I’m not going to stop posting here all of a sudden. I’m still going to use this weblog as a dumping ground for what’s going on in my life, random opinions, rants, and other random bloggage. But I’m doing this for myself, and all of my friends I’m too lazy to keep in regular email contact with. I’m not out to expand my readership, or to drive more traffic to this site. If that happens, fine. (Hi! Welcome!) But it’s really not what I’m about. After Alex goes to bed in the evenings, I have little enough personal time, and there are more interesting things I want to do with it, such as:

  • reading more books
  • getting back into drumming
  • writing some fiction again
  • doing some recreational coding
  • getting my Bob Shaw project off the ground

And hey, maybe getting to bed a little earlier in the evenings. That wouldn’t be a bad thing, either.
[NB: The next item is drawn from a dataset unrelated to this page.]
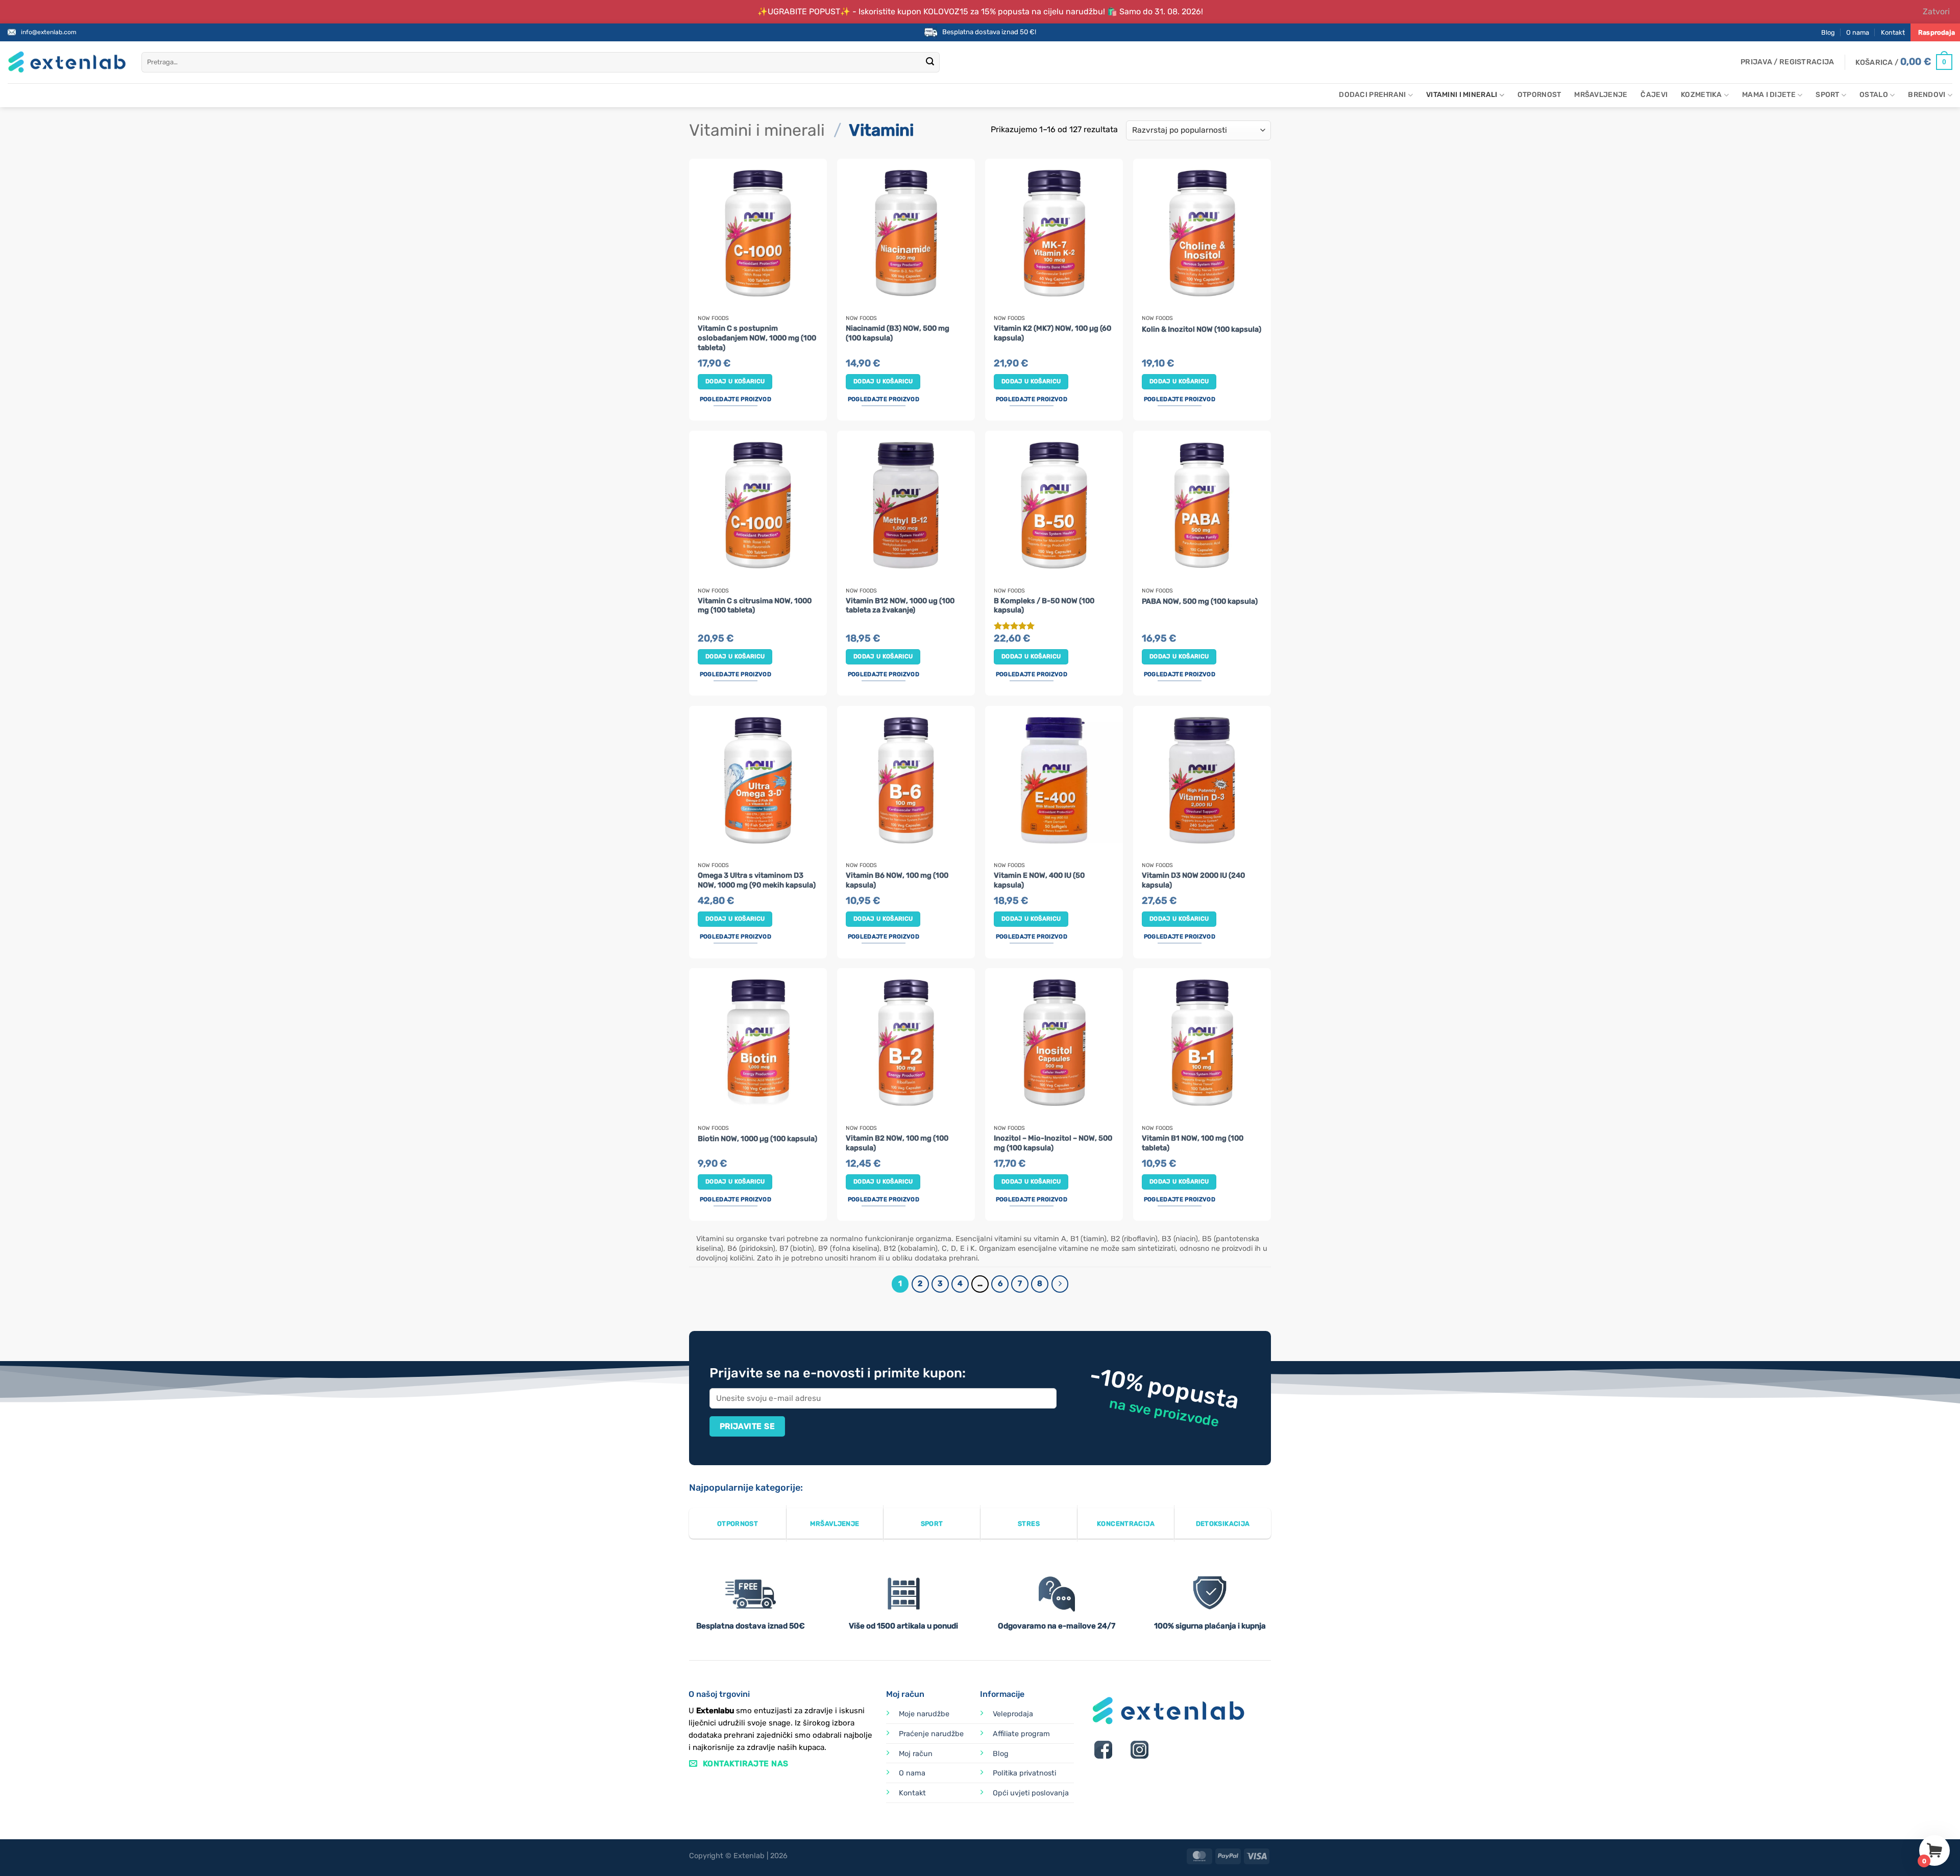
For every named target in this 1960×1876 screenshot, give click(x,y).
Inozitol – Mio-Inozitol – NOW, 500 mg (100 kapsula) (1053, 1143)
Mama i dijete (1769, 94)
And on that note….

2 Replies to “On life without an RSS aggregator”

  1. well done you. I don’t use an aggregater myself (other than UKBlogs – which led me here), but have found that reading blogs is wasting a huge amount of my time and as much as I enjoy the odd one, most of them either wind me up or bore the pants off of me – anything more than a paragraph tends to make me go elsewhere these days. I’m down to no more than 5 daily from 30 or more recently.

    Now, if I can just kick the referral-browsing addiction…

  2. I’ve never really looked at RSS and only read half a dozen blogs (all written by friends) regularly.

    I really write my own blog for people I know and while I agree that it’s nice to know people read and appreciate it and great to get feedback on it, I’d rather 10 friends read it than 100 strangers.